Miguel nos lleva a dar una vuelta por el parque en su
4x4 blanca. Recorremos las playas, inmensas, con
buenas olas en las más abiertas, ningún chiringuito a la
vista; visitamos la Fortaleza de Santa Teresa, construida
por primera vez en 1762 y varias veces conquistada por
españoles, portugueses y más tarde por brasileños;
conocemos los distintos alojamientos que ofrece el
parque, que van de cabañas equipadas con todo hasta un
hostel de habitaciones compartidas y parcelas para
camping con o sin luz; y dejamos lo mejor para lo último,
el invernáculo y el sombráculo, con plantas de todo el
mundo, sombra fresca, cascaditas, esculturas y cierto
aire de misterio. “No es fácil irse de Santa Teresa, yo creo
que es el mejor destino que tenemos los del Ejército”,
Miguel piensa en el ex director del parque, que
encomendaron a Tacuarembó, tierra adentro. A Miguel
todavía le quedan tres años, y contando: “Acá puede
haber algún conflicto entre vecinos de carpa y nos toca
trabajar con esto nuevo de la marihuana legal, que es otro
tema, pero lo cierto es que uno se la pasa bien”.
Barra de Chuy
por Sonia
“El Chuy es muy distinto a lo que vienen conociendo”,
nos advierte por el espejito retrovisor Sonia Morales,
morocha de flequillo y pelo lacio hasta la cintura, mamá,
esposa, empresaria de zapatillas. Con el pie firme en el
acelerador, nos lleva a conocer este pueblo en el límite con
Brasil, donde el arroyo Chuy dibuja una frontera blandita
entre uruguayos y brasileños, español y portugués, las
fiestas, las comidas, los estilos, la déco. Sonia y su marido
tienen un parque de aguas en la Barra de Chuy, con
toboganes que este año cumplen su segunda temporada,
muchísimo árbol, dormis y parcelas para hacer
campamento. “Hay gente que viene desde hace 25 años
seguidos, que ya son parte de la familia y como tal, uno los
quiere, pero a veces… son más exigentes que cualquier
otro cliente, y que ni se te ocurra cambiar algo de lugar”.
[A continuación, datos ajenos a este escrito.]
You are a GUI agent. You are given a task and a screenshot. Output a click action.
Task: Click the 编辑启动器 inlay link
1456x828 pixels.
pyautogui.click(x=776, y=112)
En invierno, el 80 por ciento de la población fija del Chuy
son ancianos, y el resto es mucha mezcla, con palestinos,
libaneses y jordanos incluidos. “Las fronteras tienen una
dinámica muy diferente, la población va y viene según sea
una época buena o mala, todos hablamos una mezcla entre
los dos idiomas, en Uruguay los 2 de febrero hacemos
ofrendas a Iemanjá, que en realidad es una costumbre más
brasileña, y en nuestras escuelas la mitad de los chicos
vive del otro lado de la frontera”, explica Sonia, parada en
un pedacito de tierra que asoma sobre el arroyo Chuy,
donde desemboca en el mar. En las playas de la Barra, de
arena firme, se juega al fútbol, a la paleta y se surfea con
olas que entran directo del Atlántico. La bajada más
popular es donde está “La Mano”, una escultura en
hierro y hormigón que talló Rubén Alberti, para señalar
dónde quedaba su casa a quienes llegaban por mar, pero
también, al ser una mano izquierda, como símbolo de
militancia contra la dictadura que gobernó el país entre
1973 y 1985 (al Chuy llegaban muchos para esconderse y
después salir vía Brasil). Sonia vivió toda su vida en
Chuy, y aunque dice que su gente es nómade, ella parece
nacida y entrenada para los gajes de frontera. Es el lugar
que ella elige, como tantos otros en Rocha, como Fabio o
Martín, que se animaron al cambio, a vivir junto al mar,
sin tanto intermediario hasta la naturaleza.